WikiLeaks founder Julian Assange, German chancellor Angela Merkel and pop music heartthrob Justin Bieber are among the 100 “most influential people in the world,” Time magazine announced.
The yearly list also included 30-year-old Wael Ghonim, the Google executive who became the hero of the Egyptian revolution.
“Wael Ghonim embodies the youth who constitute the majority of Egyptian society,” read a profile in the magazine penned by influential Egyptian politician Mohamed ElBaradei, a potential presidential candidate.
“By emphasising that the regime would listen only when citizens exercised their right of peaceful demonstration and civil disobedience, Wael helped initiate a call for a peaceful revolution,” added ElBaradei, a former chief of the UN atomic agency.
Other nods to the popular Arab uprisings in North Africa and the Middle East included Hamada Ben Amor, a Tunisian rapper better known as El General, whose song Rais Lebled (Mister President) helped inspire the rebellion that ousted president Zine El Abidine Ben Ali after 23 years in power.
There were, however, some contradictions in the list.
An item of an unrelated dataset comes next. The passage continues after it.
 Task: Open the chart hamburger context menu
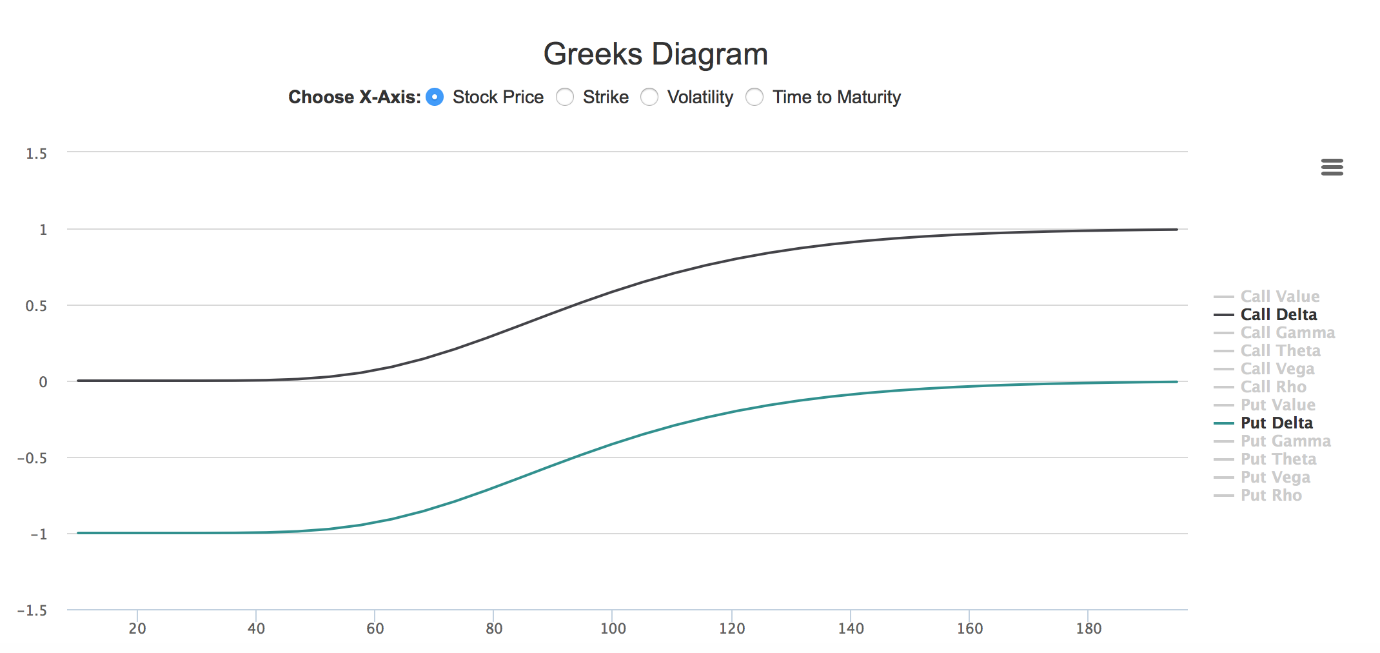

Saif al-Islam Kadhafi, whom the magazine dubbed a “motormouth” for his vows to crush a popular rebellion in Libya, was included but not his father, Libyan strongman Muammar Gaddafi.
US President Barack Obama, his wife Michelle, Vice-President Joe Biden and Secretary of State Hillary Clinton were listed, but not the leaders of Asian giants China and India.
And yet the list included the likes of South Korean pop idol and actor Rain, Gossip Girl TV drama star Blake Lively and Bieber.
Pop diva Lady Gaga, famous for bizarre costumes and chart-topping dance music, featured in the 2010 list but was a surprising omission this year.
Britain’s royal couple Prince William and Kate Middleton, due to wed next week in a highly anticipated ceremony to be beamed around the world, appear together as an entry.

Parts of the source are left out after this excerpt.